ACTIVITY
Using the records below, give the number of lines where the string "each" shows up. Add nothing to it.

LISTED RECORDS

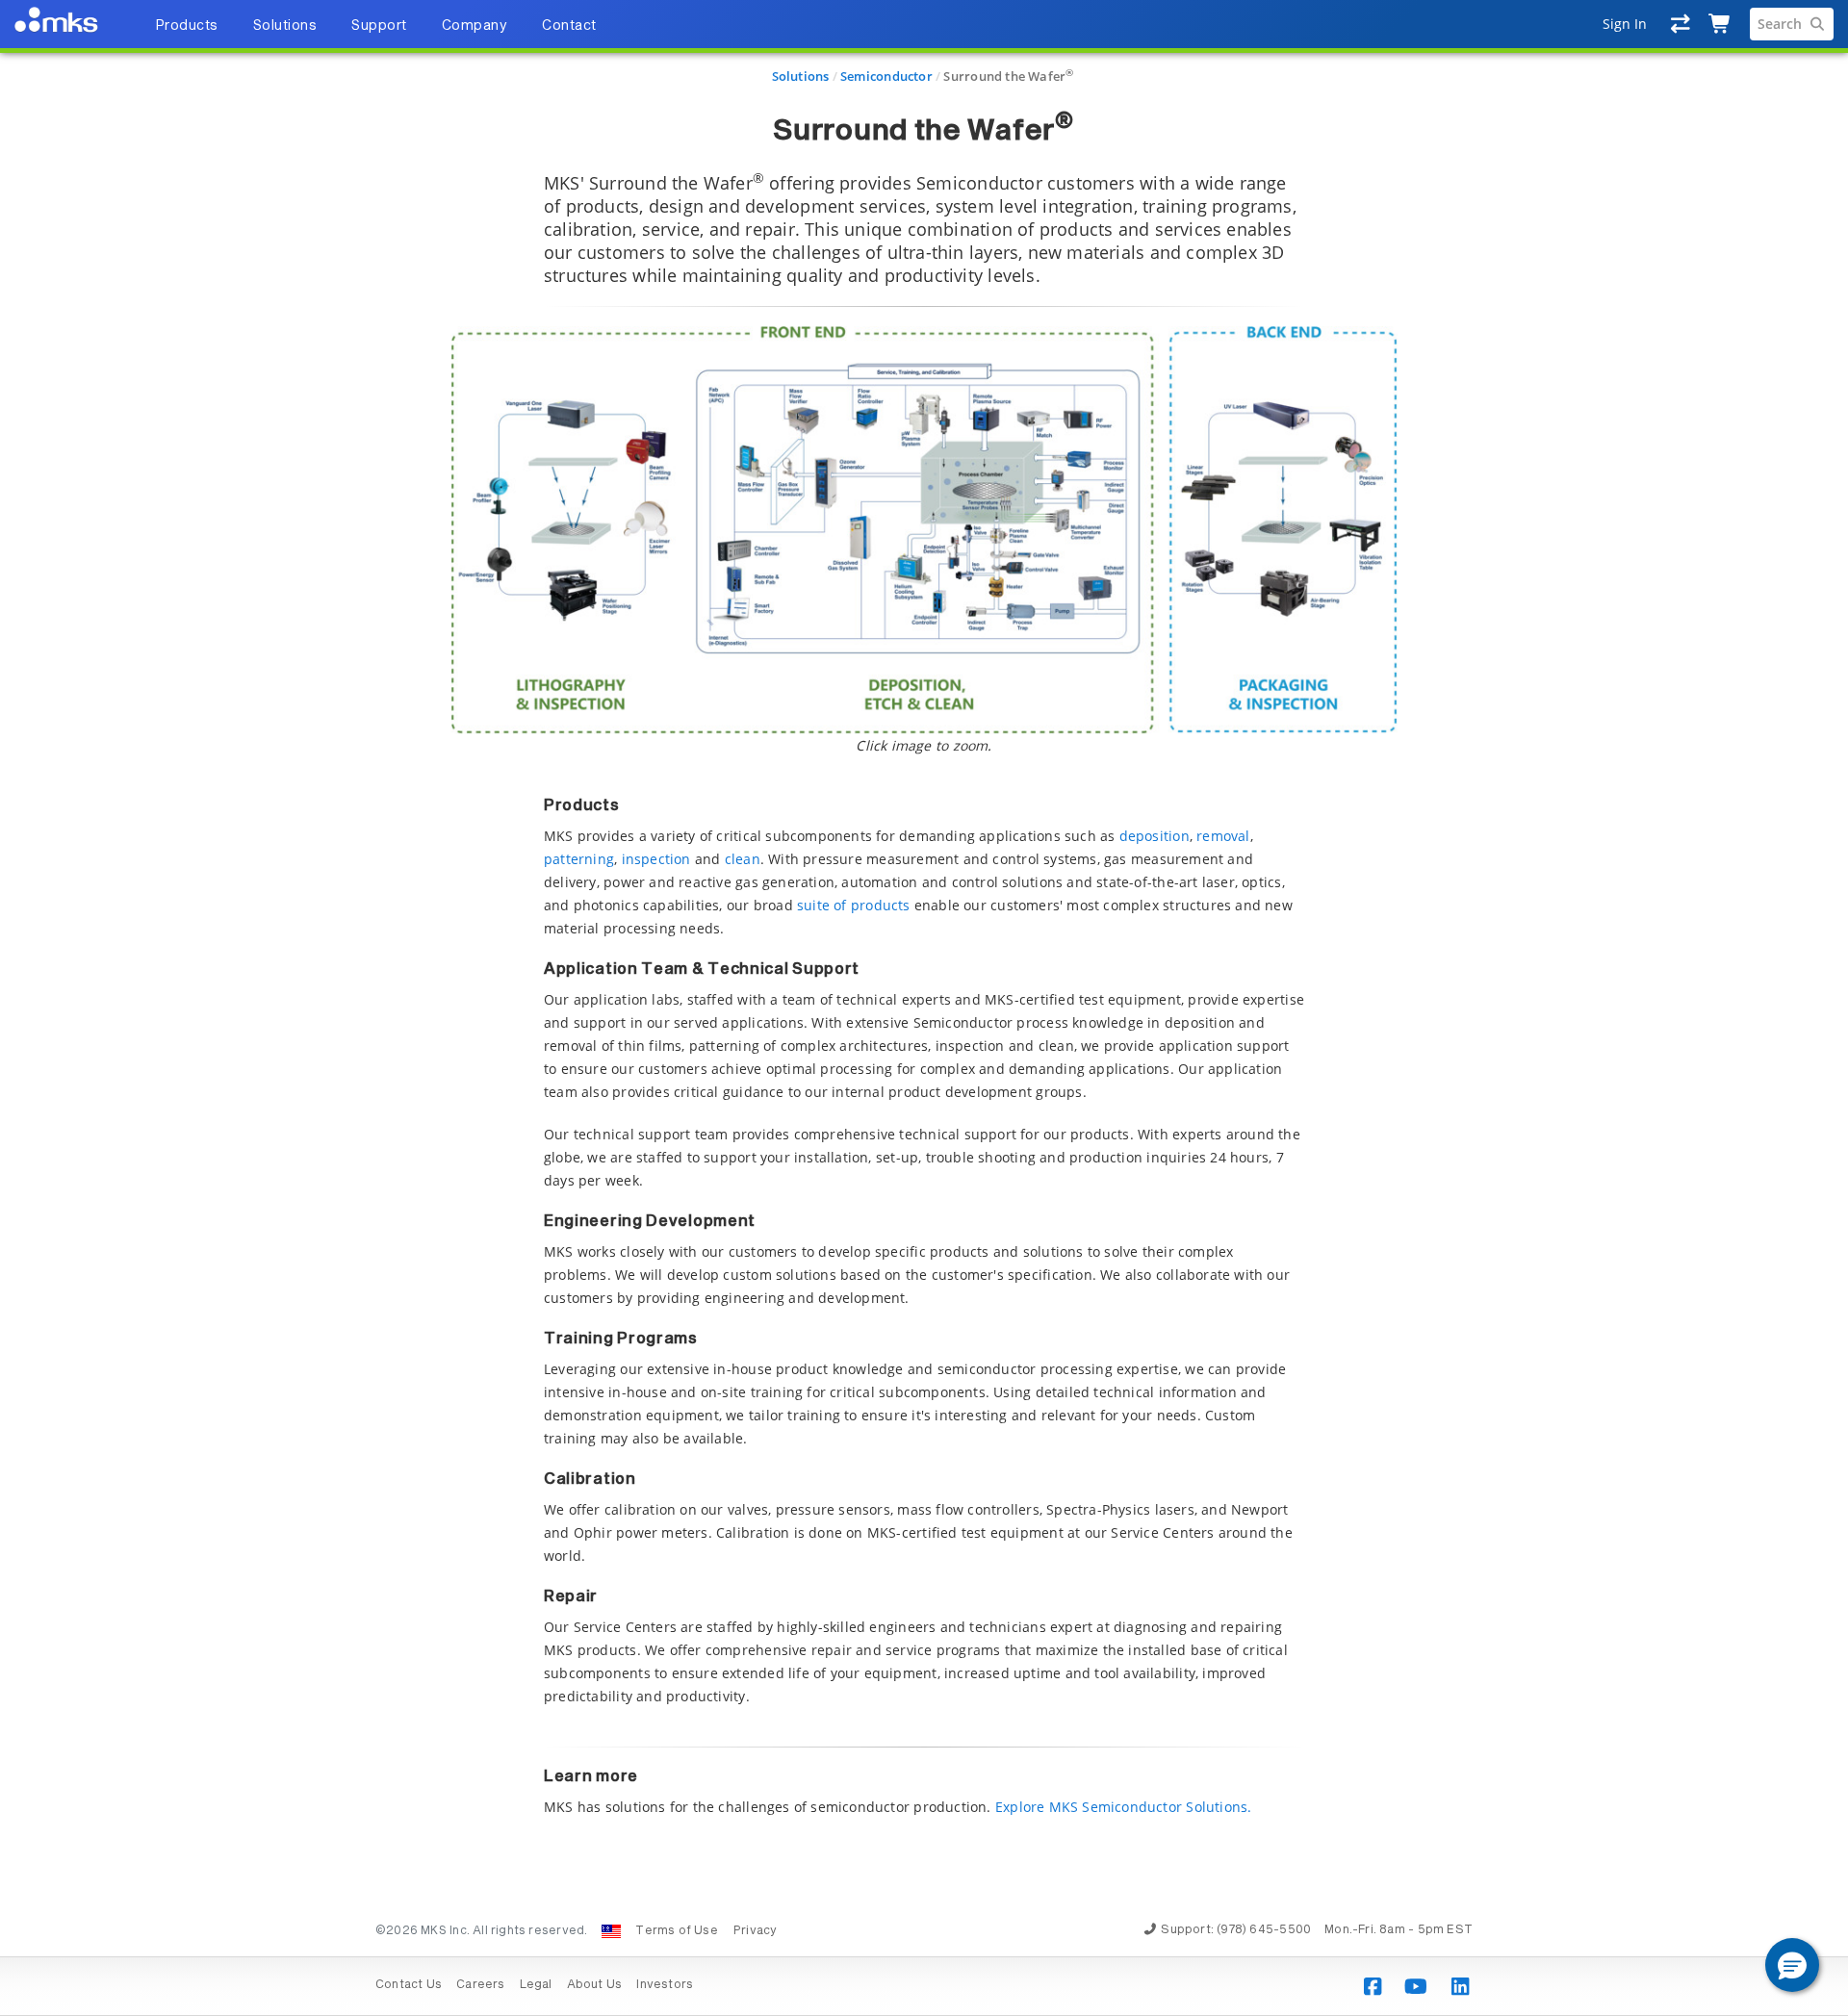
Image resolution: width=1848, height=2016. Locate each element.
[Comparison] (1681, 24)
...
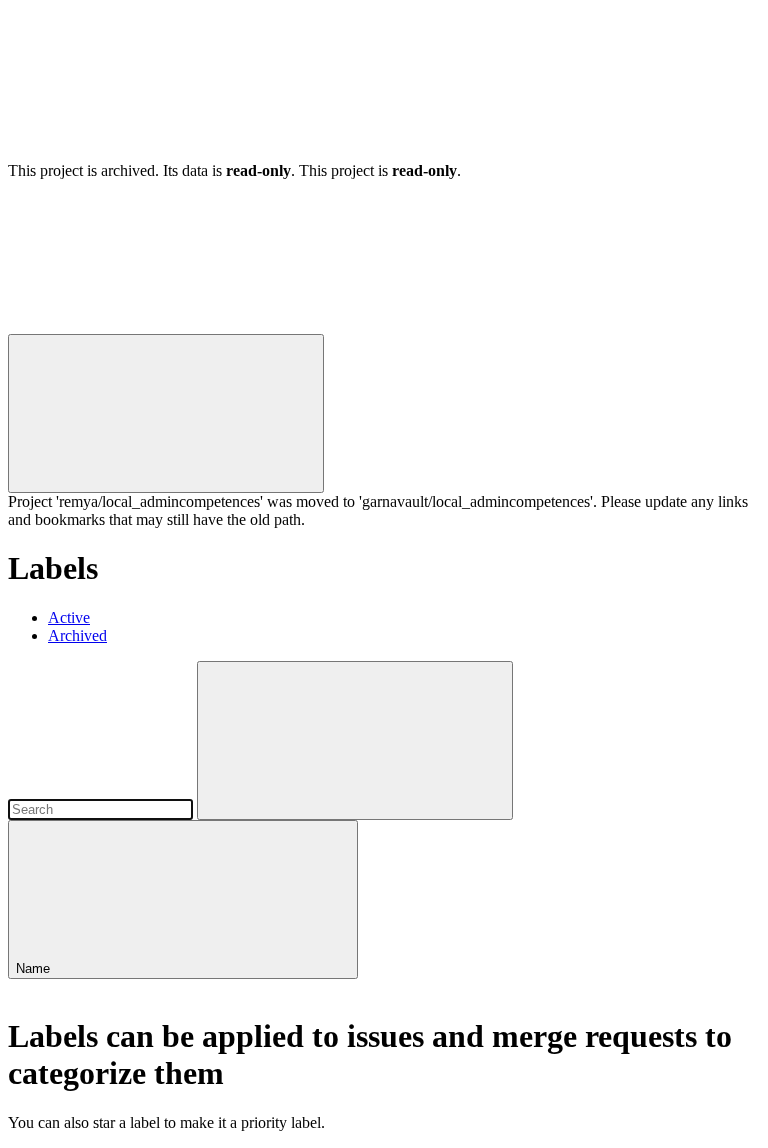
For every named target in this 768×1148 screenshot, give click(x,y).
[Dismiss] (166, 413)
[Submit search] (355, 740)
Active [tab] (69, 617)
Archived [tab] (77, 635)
* * *
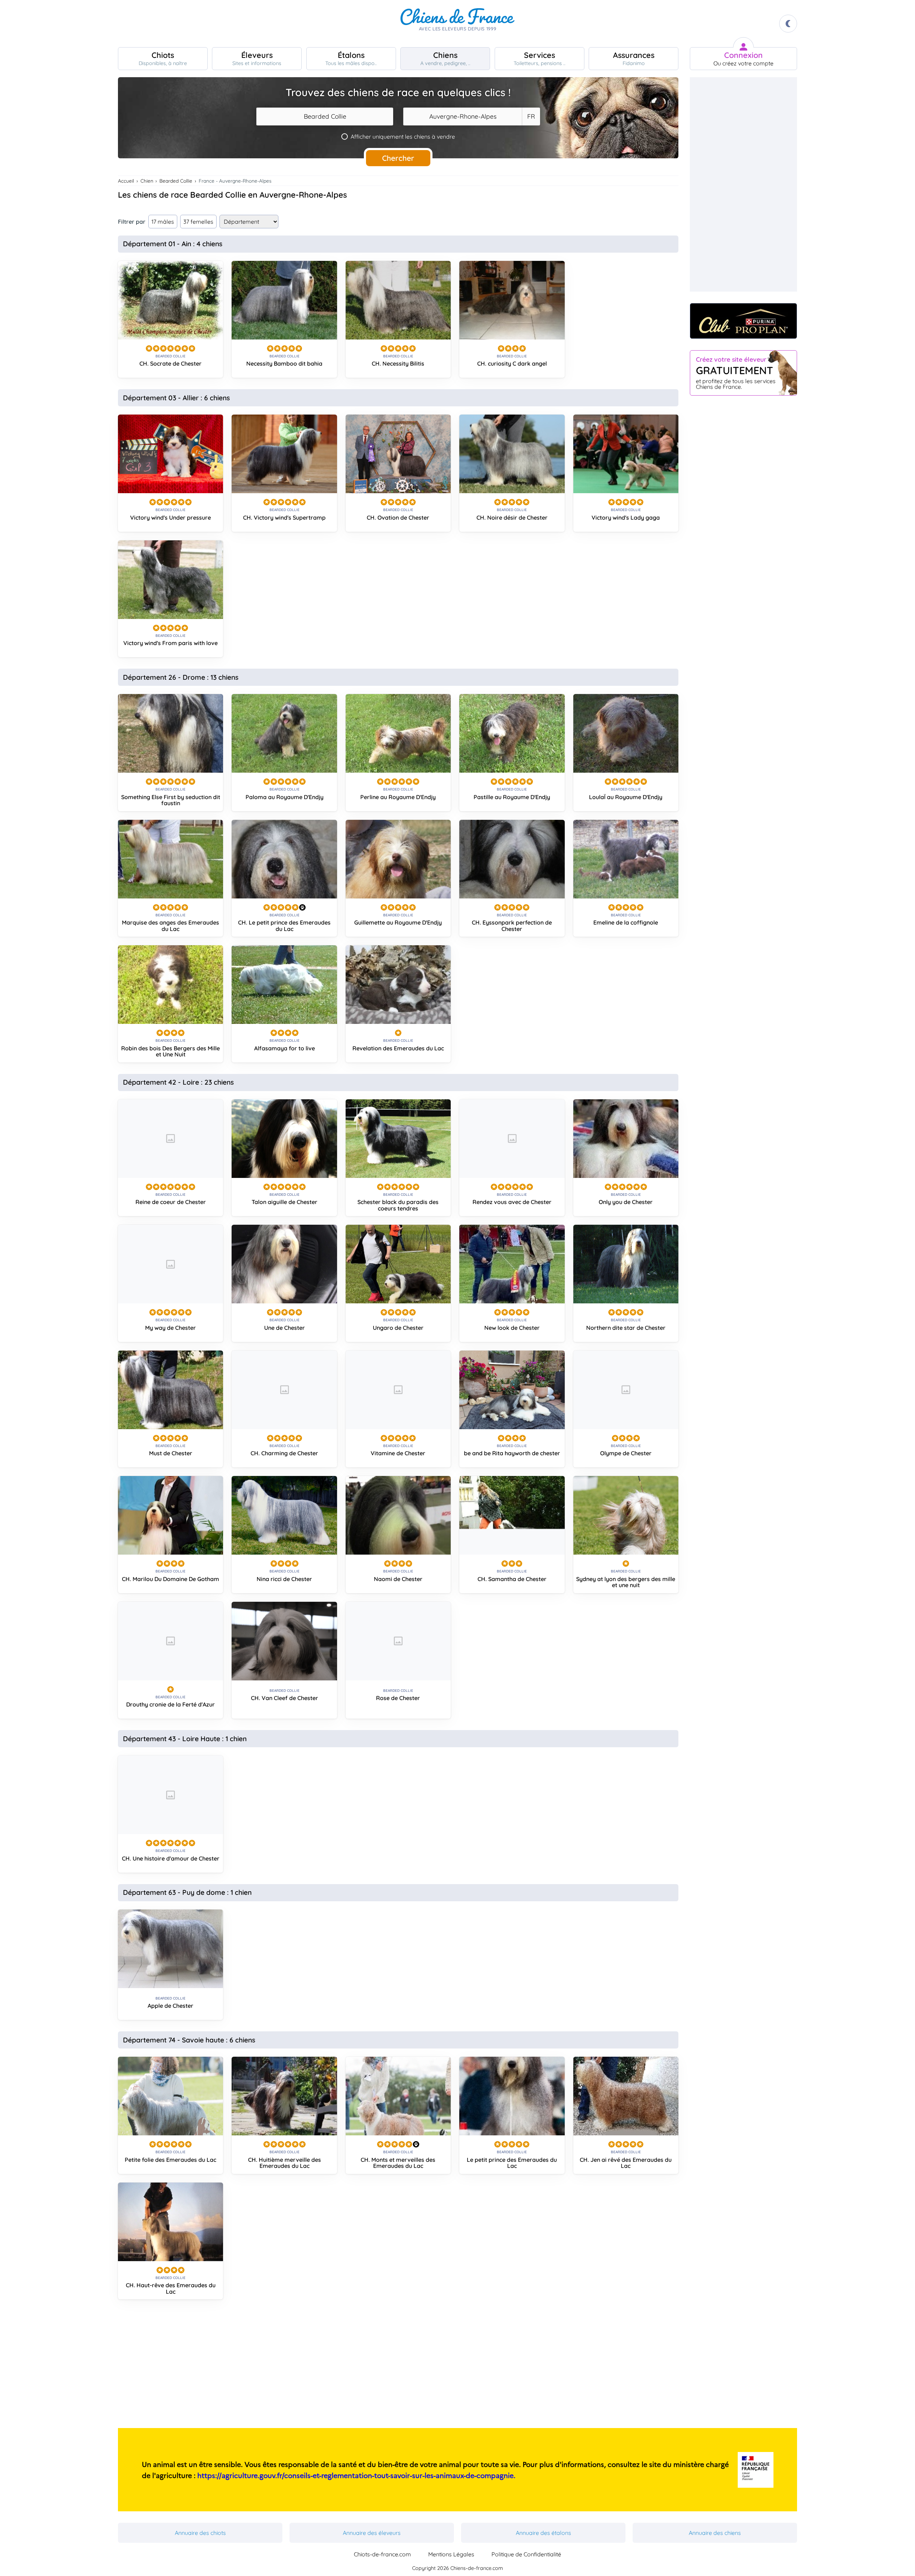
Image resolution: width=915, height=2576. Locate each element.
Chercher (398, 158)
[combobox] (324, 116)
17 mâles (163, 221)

WRITTEN ANSWER
2